Handsome man sitting on sofa with big headache Photo: Métro
Wanise Martinez - Metro World News

Phénomène. Trop se fier à son téléphone, à sa tablette ou à n’importe quel autre objet techno pour conserver les informations qui nous sont utiles affecte notre capacité à les mémoriser. Faut-il s’en inquiéter? Métro se penche sur la question.

De nos jours, il suffit de quelques clics pour trouver l’information dont on a besoin sur l’internet. Ainsi, exercer sa mémoire devient de plus en plus inutile. C’est ce qui cause, selon une étude publiée en juillet dernier par la firme de sécurité Kaspersky Lab, le phénomène de l’amnésie numérique, qu’on pourrait définir comme la tendance à oublier de l’information pourtant essentielle une fois qu’on l’a enregistrée sur ses appareils intelligents.

Toujours selon cette étude, réalisée auprès de 6 000 personnes de 16 ans et plus vivant en Europe, 60 % des adultes interrogés connaissaient par cœur, à l’âge de 10 ans, le numéro de téléphone de leur domicile. Or, aujourd’hui, pas moins de 51 % des répondants ont dit ne pas connaître leur numéro de téléphone de bureau, et 53 % se sont dits incapables de composer de mémoire le numéro de leurs enfants. Qui plus est, un tiers des personnes interrogées ont affirmé ne pas savoir le numéro de leur partenaire; 36 % ont dit devoir chercher sur l’internet pour se rappeler diverses choses importantes, et 24 % ont affirmé qu’elles oubliaient une info trouvée sur le Net aussitôt qu’elle ne leur était plus utile.

Certains observateurs nuancent toutefois ces chiffres. Selon eux, les appareils intelligents ne détruisent pas notre mémoire; ils modifient simplement ce que nous choisissons de nous rappeler. «Si nous savons que l’information recherchée est disponible sur le Net, pourquoi perdre de l’énergie à nous en souvenir? lance Maria Wimber, spécialiste des neurosciences et responsable des études sur la mémoire à l’université de Birmingham, au Royaume-Uni. En réalité, on pourrait même dire que l’arrivée des nouvelles technologies nous a permis d’utiliser nos capacités cérébrales plus efficacement, puisque nous pouvons enregistrer sur nos appareils toutes sortes d’informations relatives à notre quotidien qui, autrefois, nous distrayaient ou occupaient notre cerveau.»

«L’internet peut remplacer en partie notre mémoire “sémantique”, qui enregistre de l’information et des faits aujourd’hui faciles à retrouver en ligne, poursuit Mme Wimber. En revanche, aucun ordinateur ne pourra remplacer notre mémoire “épisodique”, qui retient tout ce qui concerne notre propre vie et les événements qui nous ont marqué. Le seul véritable problème, c’est que si nous confions à nos appareils intelligents tous nos souvenirs sous forme de photos, de vidéos et d’informations diverses, nous avons tendance à prêter moins d’attention aux événements importants qui se produisent autour de nous. Et à la longue, nous perdons un peu de notre capacité à nous les rappeler.»

Consigne écrite 1: D'après l'extrait sur l'amnésie numérique, auprès de combien de personnes l'étude de Kaspersky Lab a-t-elle été réalisée ?
Consigne écrite 2: Relevez tous les pourcentages donnés dans l'extrait sur l'amnésie numérique, en précisant pour chacun ce qu'il mesure.
Les données qui suivent n'interviennent pas dans ce travail.

Matériel fourni:
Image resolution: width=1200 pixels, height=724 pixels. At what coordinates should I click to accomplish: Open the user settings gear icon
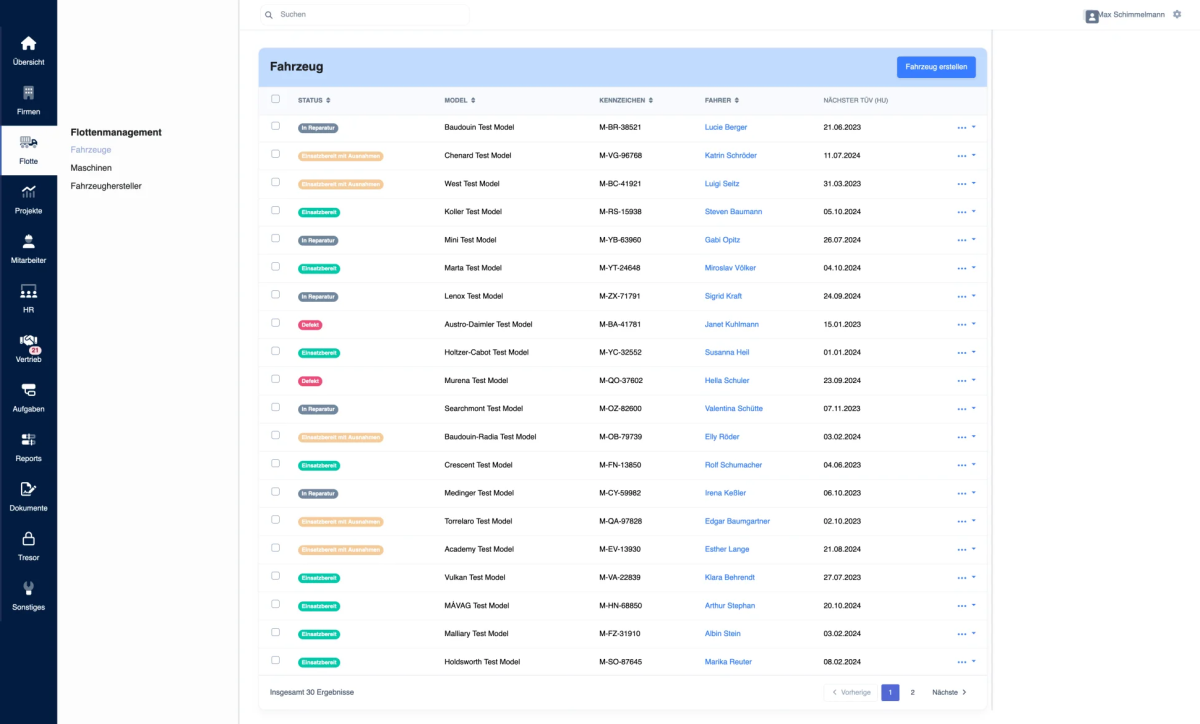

Solution détaillée 1: L'étude a été réalisée auprès de 6 000 personnes de 16 ans et plus vivant en Europe.

Solution détaillée 2:
- 60 % des adultes interrogés connaissaient par cœur, à l'âge de 10 ans, le numéro de téléphone de leur domicile.
- 51 % des répondants ont dit ne pas connaître leur numéro de téléphone de bureau.
- 53 % se sont dits incapables de composer de mémoire le numéro de leurs enfants.
- 36 % ont dit devoir chercher sur l'internet pour se rappeler diverses choses importantes.
- 24 % ont affirmé oublier une info trouvée sur le Net aussitôt qu'elle ne leur était plus utile.